Again and again, Love, Rosie hits notes that could’ve been sweet – but hits them so clumsily that they just sound tinny. The letter from Rosie’s dad could’ve been touching – but it’s played for cheap uplift with an over-active soundtrack, so it just seems manipulative. The soundtrack is a problem in general, Ditter going for some odd musical cues (‘Tiny Dancer’? Gilbert O’Sullivan?) and overdoing the musical montages; any time a serious point threatens to emerge, it’s promptly smothered by a flurry of musical moments. What’s it like to be a single mother? Here’s a quick montage of “rules”, like for instance “Never breast-feed in public”. Look, a silly man just fell off his bike watching Rosie breast-feed!

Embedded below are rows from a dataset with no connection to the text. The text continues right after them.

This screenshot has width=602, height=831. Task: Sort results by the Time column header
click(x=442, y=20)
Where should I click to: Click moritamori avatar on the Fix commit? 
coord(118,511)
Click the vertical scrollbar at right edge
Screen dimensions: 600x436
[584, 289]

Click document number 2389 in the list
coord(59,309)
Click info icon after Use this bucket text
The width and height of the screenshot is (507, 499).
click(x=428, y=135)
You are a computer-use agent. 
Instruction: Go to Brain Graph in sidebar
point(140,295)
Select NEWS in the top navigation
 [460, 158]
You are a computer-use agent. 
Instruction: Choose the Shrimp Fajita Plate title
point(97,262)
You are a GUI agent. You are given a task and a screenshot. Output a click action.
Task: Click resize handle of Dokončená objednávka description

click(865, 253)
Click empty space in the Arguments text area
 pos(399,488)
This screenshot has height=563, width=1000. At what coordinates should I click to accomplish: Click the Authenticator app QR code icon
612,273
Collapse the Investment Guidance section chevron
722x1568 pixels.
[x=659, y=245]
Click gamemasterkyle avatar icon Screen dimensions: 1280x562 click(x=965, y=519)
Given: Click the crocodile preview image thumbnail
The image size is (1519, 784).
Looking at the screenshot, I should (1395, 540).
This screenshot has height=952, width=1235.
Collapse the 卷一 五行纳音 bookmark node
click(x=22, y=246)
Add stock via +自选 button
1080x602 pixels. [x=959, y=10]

Much of the film doesn’t even make sense. It’s not really clear why Rosie doesn’t tell Alex that she’s pregnant (yes, they had a pact to go to Boston together, but it’s not like his life has to change just because hers does; he’s not even the father), choosing instead to suffer nobly. It’s also not clear why a bridesmaid would say “This is the happiest day of my life” – but I won’t say more, lest I spoil the film’s one meagre twist. I can see Love, Rosie appealing to a certain niche, despite its awfulness. It’s a good old wallow in female masochism, Rosie going through all the various stages of denial, self-sacrifice and long-distance love (Alex is just a cipher, despite his endearing habit of having “weird dreams” where he sees himself as various inanimate objects). She does get a prime ‘You go, girl!’ moment, decking her faithless creep of a husband with a single punch – but mostly she just smiles through her tears, gives rueful little shrugs and tries not to show how unhappy she is. At least she’s Lily Collins.